No esperaba encontrarme a estas alturas de verano y sobre todo en este sitio y en este lugar una bicicleta de este estilo. Nos encontramos ante la típica bicicleta de paseo campestre con su cestita de mimbre para llevar la merienda y a la vuelta llenarla de margaritas y demás flores. Ver este tipo de bicicleta me trae recuerdos a la mente, por que tuve una bicicleta similar, más pequeña, heredada de mi hermana y sin cestita de mimbre.

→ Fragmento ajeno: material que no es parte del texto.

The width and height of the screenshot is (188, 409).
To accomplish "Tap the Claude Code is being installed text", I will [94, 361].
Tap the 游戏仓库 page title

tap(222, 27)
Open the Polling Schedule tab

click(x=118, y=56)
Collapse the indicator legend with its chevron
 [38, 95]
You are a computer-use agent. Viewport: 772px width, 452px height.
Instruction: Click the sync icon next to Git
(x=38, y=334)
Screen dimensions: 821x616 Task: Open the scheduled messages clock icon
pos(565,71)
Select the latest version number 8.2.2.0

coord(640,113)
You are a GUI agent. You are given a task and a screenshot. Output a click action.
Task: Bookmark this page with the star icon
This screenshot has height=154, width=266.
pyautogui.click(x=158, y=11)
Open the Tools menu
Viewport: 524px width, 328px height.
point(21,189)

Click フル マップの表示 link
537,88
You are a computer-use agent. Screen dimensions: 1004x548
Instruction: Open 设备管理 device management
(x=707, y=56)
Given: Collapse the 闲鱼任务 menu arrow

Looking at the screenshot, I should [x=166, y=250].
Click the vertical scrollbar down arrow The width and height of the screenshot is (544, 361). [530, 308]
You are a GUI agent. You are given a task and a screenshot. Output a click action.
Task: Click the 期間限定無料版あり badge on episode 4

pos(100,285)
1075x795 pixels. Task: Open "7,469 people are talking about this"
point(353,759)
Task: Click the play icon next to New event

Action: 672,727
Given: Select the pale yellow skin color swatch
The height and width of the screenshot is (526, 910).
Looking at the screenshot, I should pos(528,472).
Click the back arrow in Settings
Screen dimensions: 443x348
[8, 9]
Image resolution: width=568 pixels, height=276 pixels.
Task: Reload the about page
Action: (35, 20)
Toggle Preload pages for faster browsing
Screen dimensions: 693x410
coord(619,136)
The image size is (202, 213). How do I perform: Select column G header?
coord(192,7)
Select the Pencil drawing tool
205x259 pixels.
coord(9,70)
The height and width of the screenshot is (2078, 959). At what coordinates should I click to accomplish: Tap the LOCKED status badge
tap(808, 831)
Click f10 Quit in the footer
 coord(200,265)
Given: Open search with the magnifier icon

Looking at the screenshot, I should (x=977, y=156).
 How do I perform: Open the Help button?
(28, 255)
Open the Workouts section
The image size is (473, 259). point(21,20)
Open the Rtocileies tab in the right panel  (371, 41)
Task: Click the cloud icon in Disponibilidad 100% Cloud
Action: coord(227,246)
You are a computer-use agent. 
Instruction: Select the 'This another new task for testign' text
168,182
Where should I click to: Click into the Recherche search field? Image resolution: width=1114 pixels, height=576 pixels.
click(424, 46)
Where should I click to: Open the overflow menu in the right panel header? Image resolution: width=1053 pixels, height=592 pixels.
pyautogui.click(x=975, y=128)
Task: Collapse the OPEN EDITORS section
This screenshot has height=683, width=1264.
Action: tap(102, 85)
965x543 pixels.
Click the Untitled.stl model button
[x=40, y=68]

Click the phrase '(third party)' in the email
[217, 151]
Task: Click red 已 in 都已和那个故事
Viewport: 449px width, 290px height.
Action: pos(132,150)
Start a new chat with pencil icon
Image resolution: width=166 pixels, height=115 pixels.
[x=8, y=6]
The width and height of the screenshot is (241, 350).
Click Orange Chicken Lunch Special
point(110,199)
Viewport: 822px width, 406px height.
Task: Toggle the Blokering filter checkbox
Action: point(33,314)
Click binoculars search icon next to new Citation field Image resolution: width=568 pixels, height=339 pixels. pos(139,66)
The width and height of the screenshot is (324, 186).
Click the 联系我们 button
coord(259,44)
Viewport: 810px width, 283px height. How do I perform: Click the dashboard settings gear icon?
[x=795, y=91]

La verdad es que yo aprendí bastante tarde a montar en bicicleta, sobre los 12 o 3 años que recuerde, claro que, el hecho de tener grabado en la mente el ostión que me dí con ella cuando era pequeño e intentaron enseñarme por primera vez influyó mucho en mi tardía aprendizaje. También hace mucho si añadimos que cuando mi padre enseñó a mi hermana y a mi madre a montar en bicicleta, la primera se estampó contra la puerta de la furgoneta y mi madre se cayó dentro de una chumbera, lo cual hizo que le cogiera muuucha manía a semejante engendro de 2 ruedas.
Finalmente acabé aprendiendo y comprendiendo que la bicicleta no es el vehículo inestable sino que el inestable es la persona que lo lleva, como en la propia vida.